Türkmen Owazy ('Turkmen Melody') is a Turkmen music TV channel, broadcasting since 2009 in the Turkmen language. As with other channels of Turkmenistan, it is under the control Coordinating Council for Television and Radio Broadcasting of the Cabinet of Ministers of Turkmenistan. The channel was created to promote Turkmen national musical culture and to acquaint people with the latest developments in this field. It also promotes aesthetic education and harmonious development of Turkmen youth.
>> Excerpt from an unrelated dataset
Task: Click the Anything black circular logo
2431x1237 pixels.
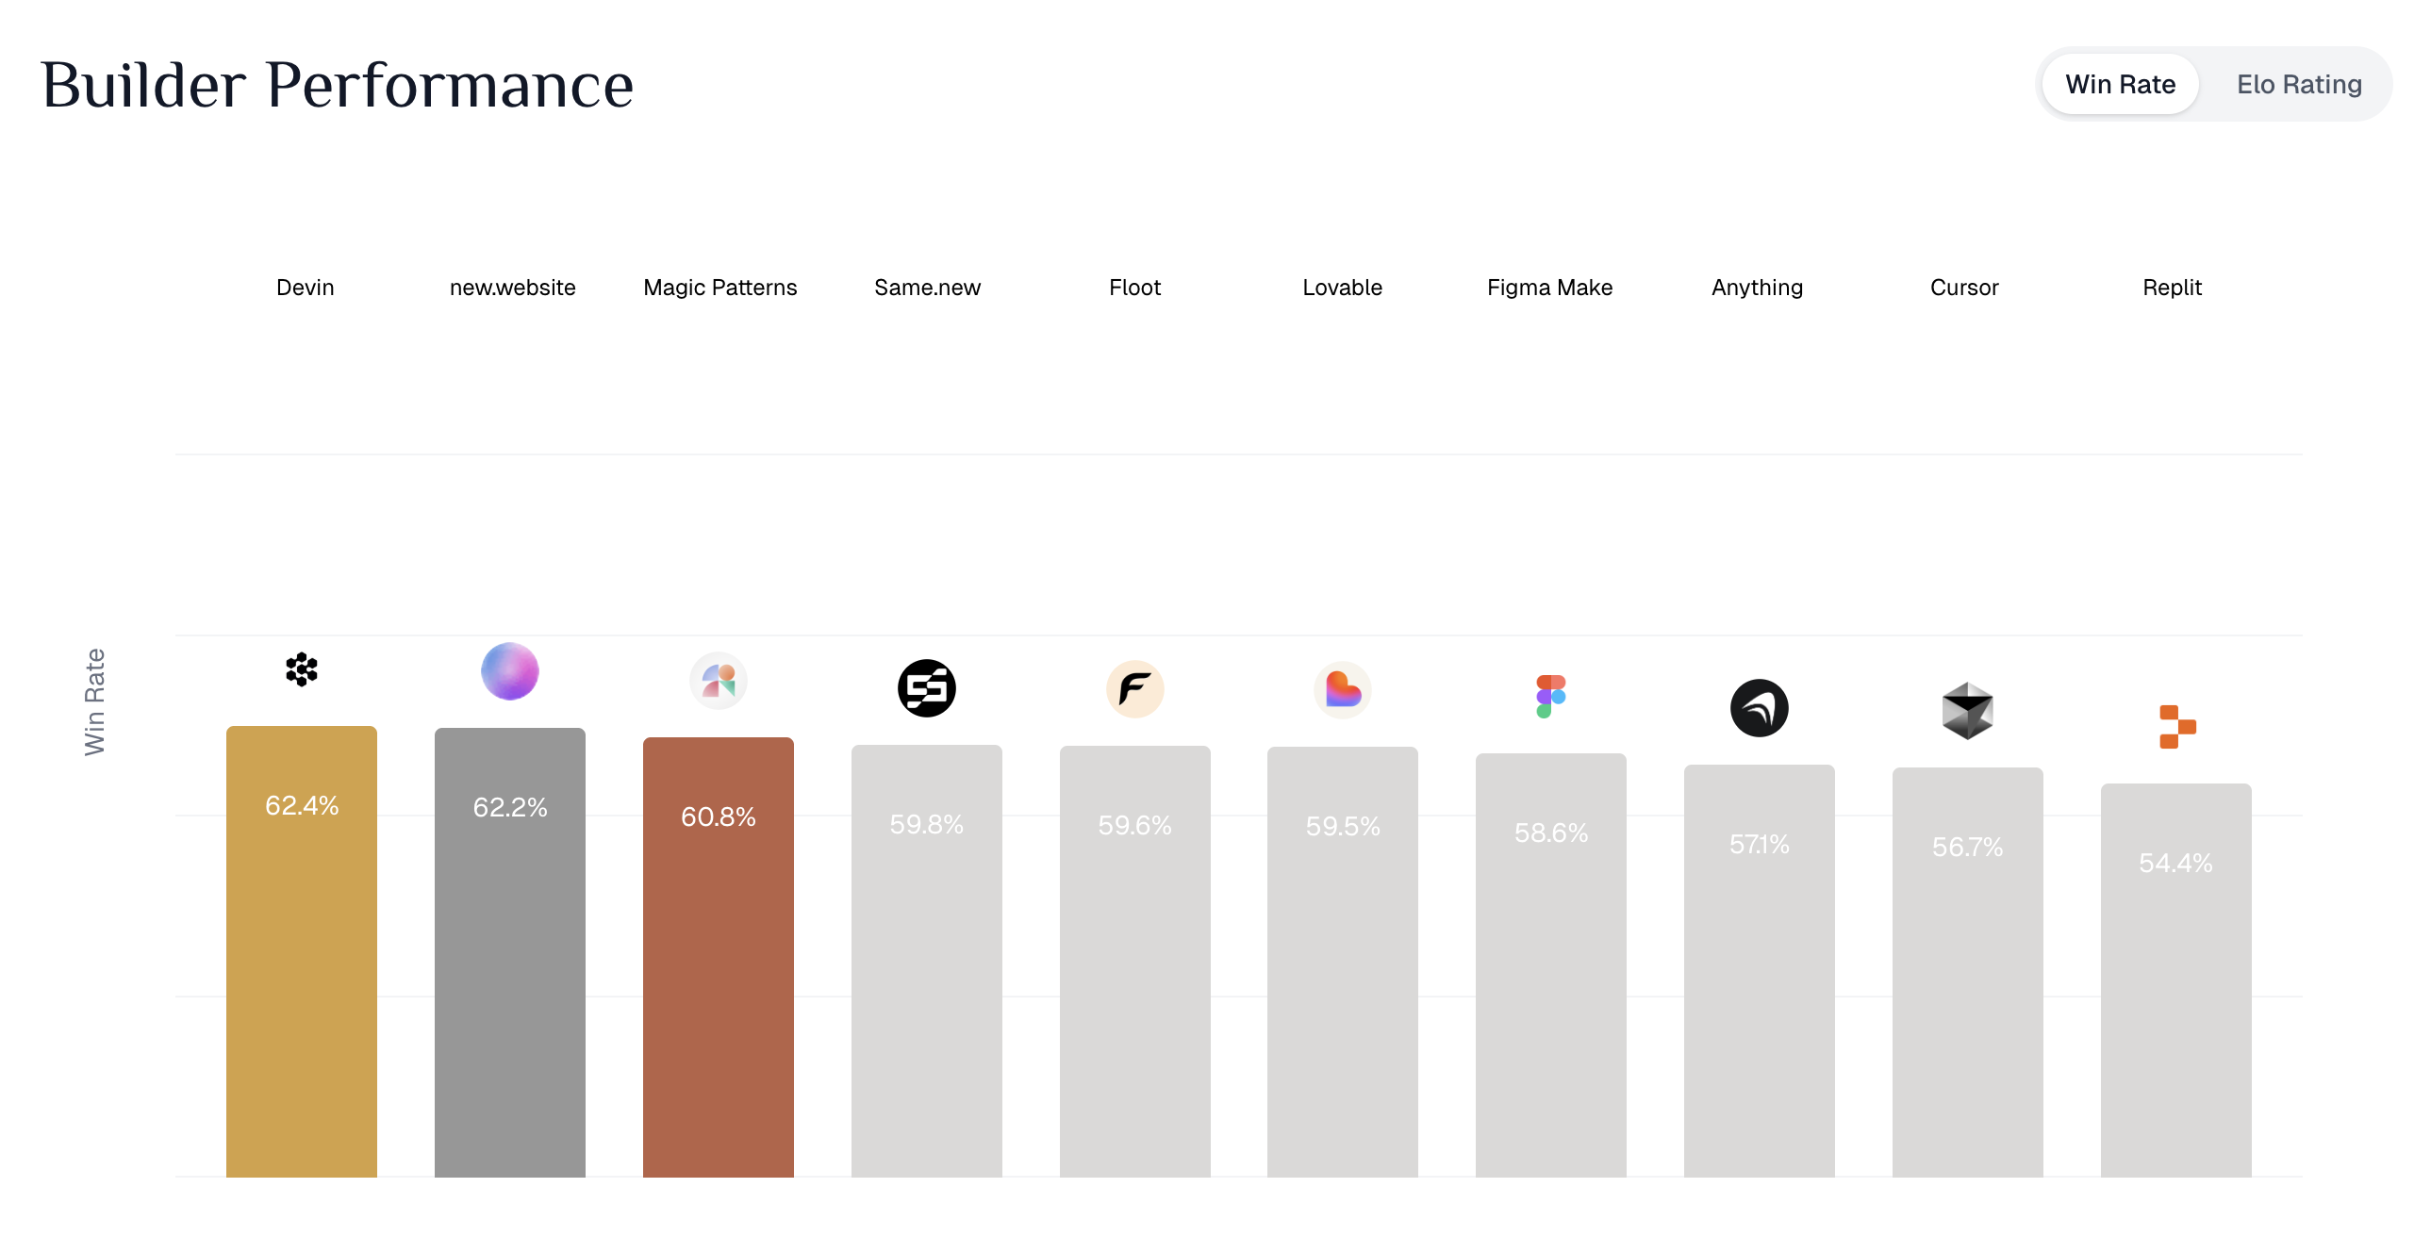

The channels headquarters are located in Ashgabat.

== History ==
In early December 2008 at a government meeting, Turkmen president Gurbanguly Berdimuhamedov signed a decree "to promote the art of music and culture of the Turkmen people and world public awareness of the successes of the country, to further enhance the impact of information systems", establishing a Turkmen TV channel Turkmen Owazy. In January 2009, the TV channel Turkmen Owazy began to broadcast via Russian satellite Yamal-201.

Both channels broadcast music and entertainment content. Currently, the bulk of the airtime is occupied by music programs. The music format of "Turkmen Owazy" is mainly Turkmen folk and pop music.

Kerwen Aýdogdyýew was appointed director of the channel on 22 December 2020.

== Programming ==
There are no fixed slots for programming on the channel. There is a playlist of programming repeated several times throughout the day.

Unlike other channels, Türkmen Owazy de-emphasizes the president and his activities and concentrates more on viewer participation.